“It is not the critic who counts.”

Those are the words of President Theodore Roosevelt in a speech delivered on April 23, 1910, at the University of Paris. His remarks came a little more than a year after he had left office, and during a 15-month trip overseas in which he hunted big game and other animals in Africa to be displayed by the Smithsonian Institution.

The speech figures prominently in a new promotional video for the Army Special Forces released by Army Special Operations Command. It was published on the command’s Facebook page Monday, and already has been viewed more than 100,000 times.

The video focuses on a famous portion of Roosevelt’s speech commonly referred to as “The Man in the Arena.” It reads as follows, according to the Almanac of Theodore Roosevelt:

“It is not the critic who counts; not the man who points out how the strong man stumbles, or where the doer of deeds could have done them better. The credit belongs to the man who is actually in the arena, whose face is marred by dust and sweat and blood; who strives valiantly; who errs, who comes short again and again, because there is no effort without error and shortcoming; but who does actually strive to do the deeds; who knows great enthusiasms, the great devotions; who spends himself in a worthy cause; who at the best knows in the end the triumph of high achievement, and who at the worst, if he fails, at least fails while daring greatly, so that his place shall never be with those cold and timid souls who neither know victory nor defeat.”

The speech was titled “Citizenship in the Republic” and had strong populist themes. Republished here, it called for each man to “pull his own weight first” and support his family, but to aspire to do more when possible.

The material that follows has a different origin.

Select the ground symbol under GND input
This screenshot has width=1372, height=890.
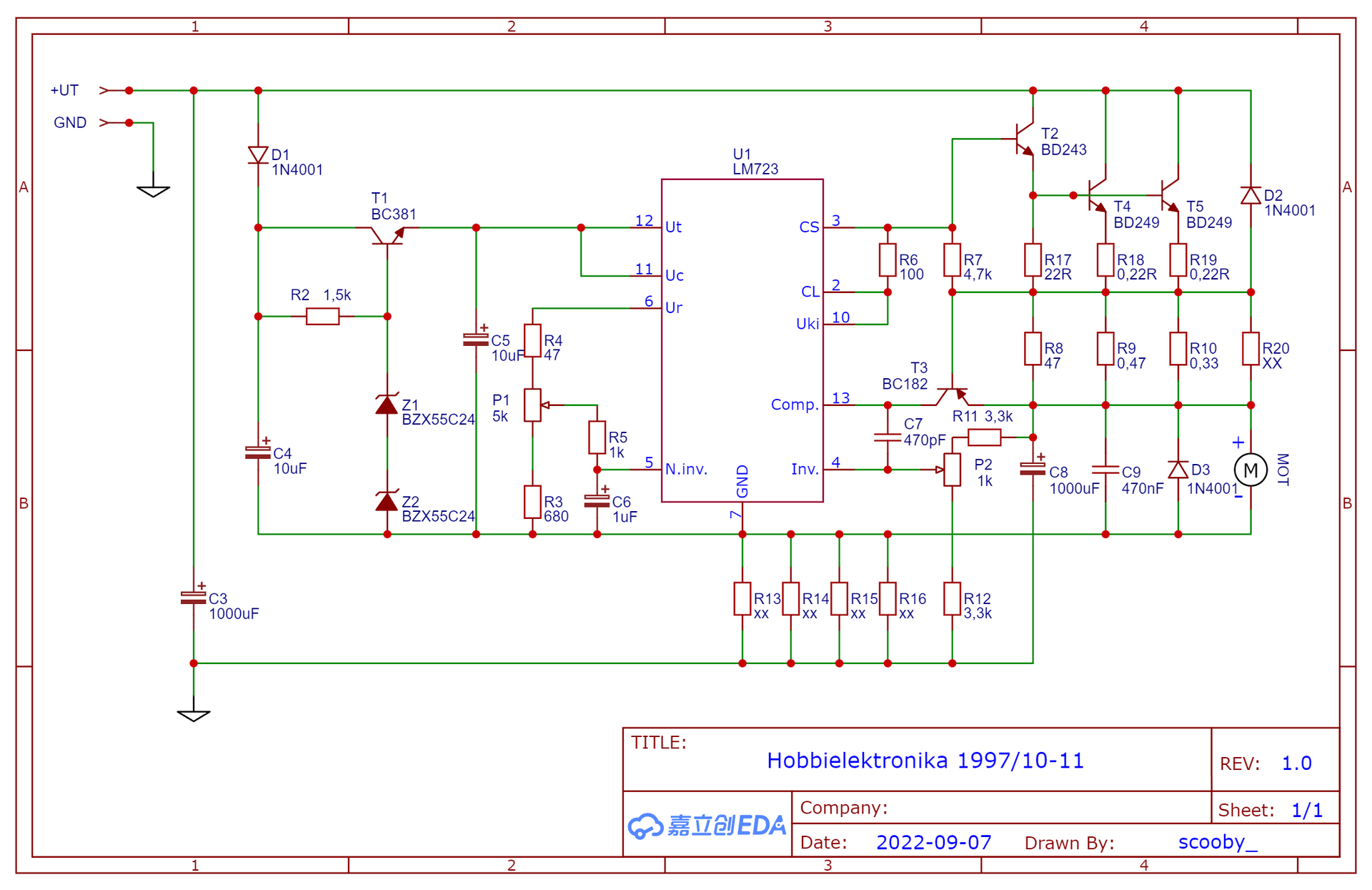pyautogui.click(x=153, y=190)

“That is why I decline to recognize the mere multimillionaire, the man of mere wealth, as an asset of value to any country; and especially as not an asset to my own country,” Roosevelt said. “If he has earned or uses his wealth in a way that makes him a real benefit, of real use — and such is often the case — why, then he does become an asset of real worth. But it is the way in which it has been earned or used, and not the mere fact of wealth, that entitles him to the credit.”

The “Man in the Arena” portion of the speech may sound like a condemnation of the media, but Roosevelt actually touches on the role of journalists in society specifically in the same speech. He calls him the “more influential brother” to the orator, and underscores both journalists’ importance and and responsibilities.

“The power of the journalist is great, but he is entitled neither to respect nor admiration because of that power unless it is used aright. He can do, and often does, great good. He can do, and he often does, infinite mischief. All journalists, all writers, for the very reason that they appreciate the vast possibilities of their profession, should bear testimony against those who deeply discredit it. Offenses against taste and morals, which are bad enough in a private citizen, are infinitely worse if made into instruments for debauching the community through a newspaper.”

Roosevelt, a Republican and Medal of Honor recipient, went on to start the Progressive Party, often called the Bull Moose Party. He ran for president again in 1912, but finished second to Woodrow Wilson.